Today at work, I was working with a daycare to get these Owlet SIDS prevention, baby monitors connected to the wireless. This daycare is located in an elementary school that my company does IT support for. The daycare and school district have a weird sort of symbiotic relationship with each other since the enrollment has been low. They needed a way to subsidize the funding they weren't getting from state or federal, allowing them to keep that building open. Anyway, the school has HP MSM410s and a handful of MSM430s wireless access points and an HP controller. I spent the better part of my day trying to figure out why I was getting authentication errors from the baby monitors saying that the PSK was wrong. I talked to Owlet's support who basically said that these were designed with residential style networks in mind and didn't really give me much to go on. I found one of their KB articles while talking to the support guy, stating that the monitors were designed to connect to 802.11 b/g networks. That gave me the idea to change how the localized APs were broadcasting the 2.4Ghz band to 802.11 b/g instead of b/g/n. Once the APs had sync'd the change, I was able to connect the monitors just fine.
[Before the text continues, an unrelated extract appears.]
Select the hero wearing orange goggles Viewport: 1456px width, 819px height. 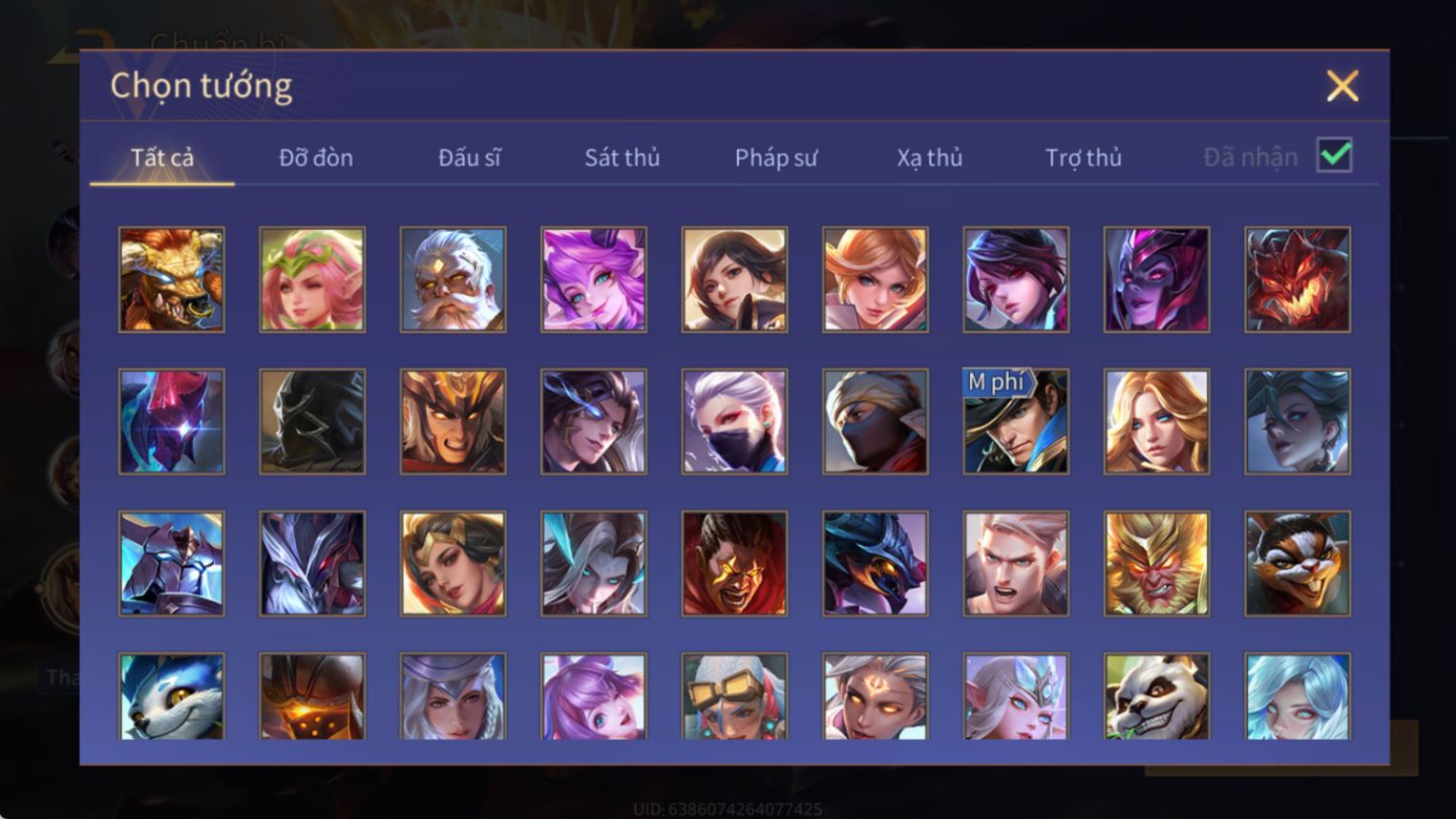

Has anyone else run into anything like that before? I know my controller and APs aren't on the latest firmware, but they were updated August 2018 to what was the latest at the time. I strongly doubt updating them would have solved that issue.
 
Solution
Most b/g/n devices can only operate in one of those modes, not multiple modes simultaneously. They only have one 2.4 GHz radio, and have to interpret the signals it receives based on the 802.11n, g, or b standard. Using one precludes the other two (unless you've got multiple 2.4 GHz radios). Since n is newer, most modern 2.4 GHz routers default to using 802.11n. If your baby monitors don't support n, this would effectively lock them out of the network. If no n devices are using the network, then the WiFi router could fall back to b/g mode. But I'm guessing since n is preferred, the presence of a single n device prevents the use of b/g mode.

The converse consequence of this is that if you switch the network to b/g to force it to...
Most b/g/n devices can only operate in one of those modes, not multiple modes simultaneously. They only have one 2.4 GHz radio, and have to interpret the signals it receives based on the 802.11n, g, or b standard. Using one precludes the other two (unless you've got multiple 2.4 GHz radios). Since n is newer, most modern 2.4 GHz routers default to using 802.11n. If your baby monitors don't support n, this would effectively lock them out of the network. If no n devices are using the network, then the WiFi router could fall back to b/g mode. But I'm guessing since n is preferred, the presence of a single n device prevents the use of b/g mode.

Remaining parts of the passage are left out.